=== Data shown ===
###

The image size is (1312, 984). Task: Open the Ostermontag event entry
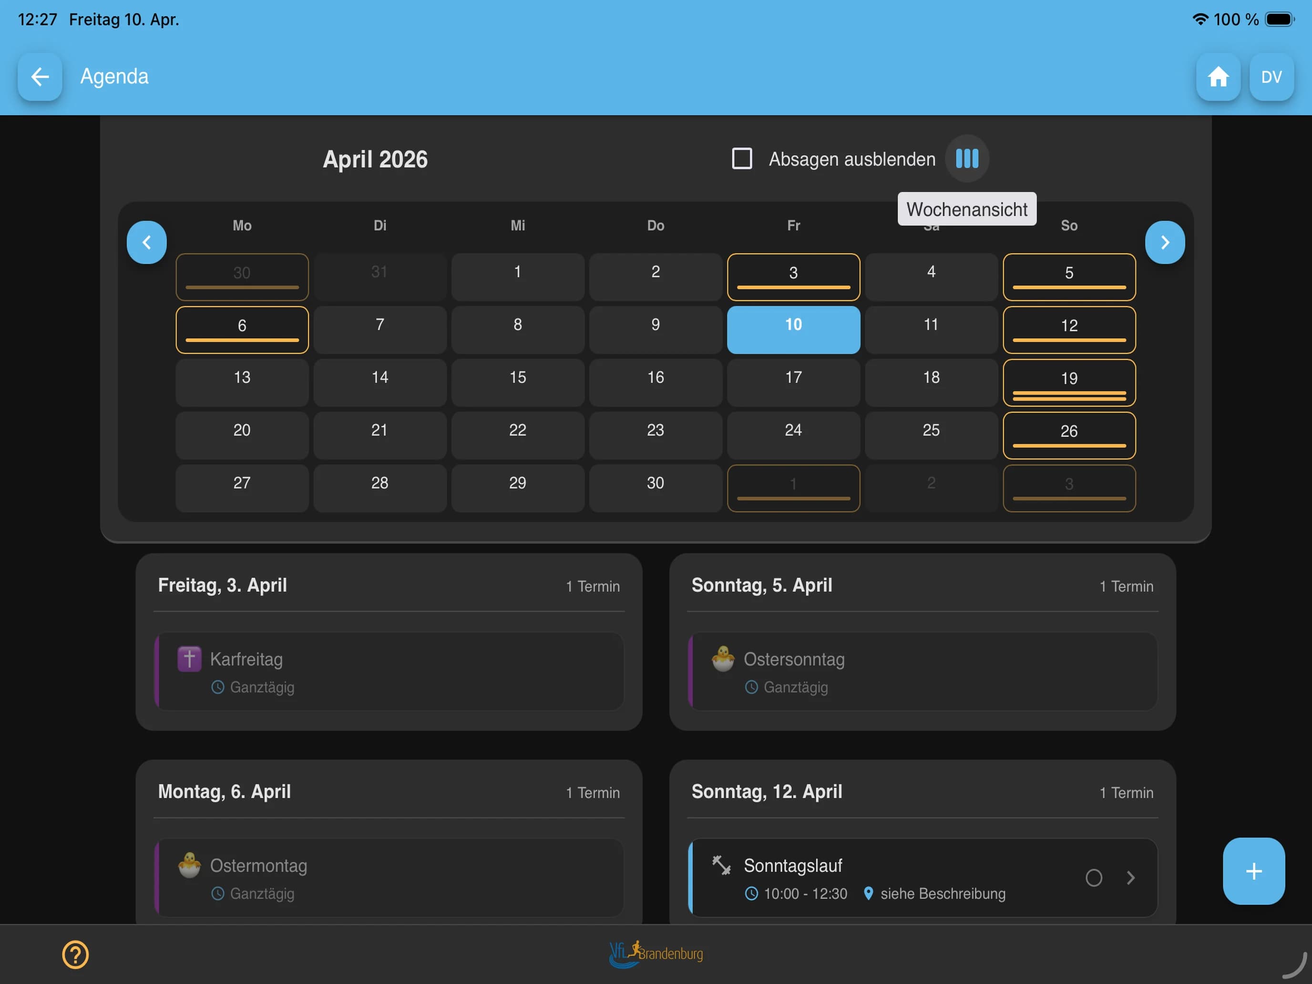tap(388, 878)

###

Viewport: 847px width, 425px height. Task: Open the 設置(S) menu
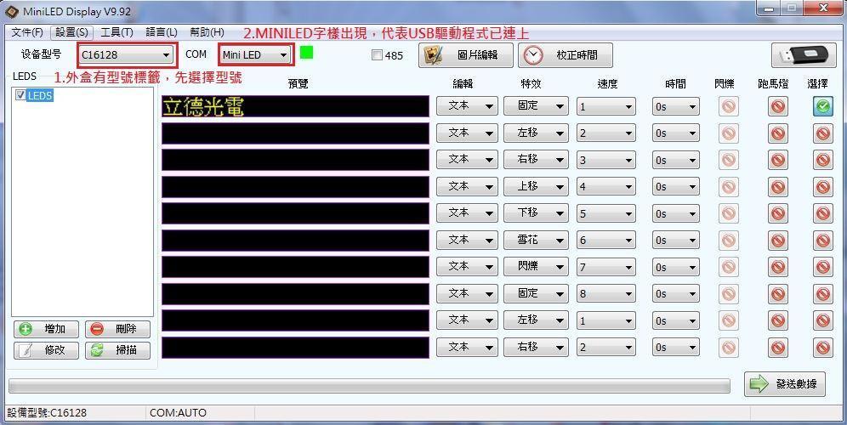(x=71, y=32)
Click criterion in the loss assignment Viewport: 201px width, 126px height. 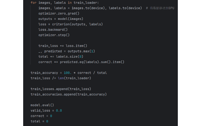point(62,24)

###

Pull out each line of the records that contains the word "Task".

The image size is (1312, 984). Task: Open the Ostermontag event entry
Viewport: 847px width, 425px height. Task: Open the 設置(S) menu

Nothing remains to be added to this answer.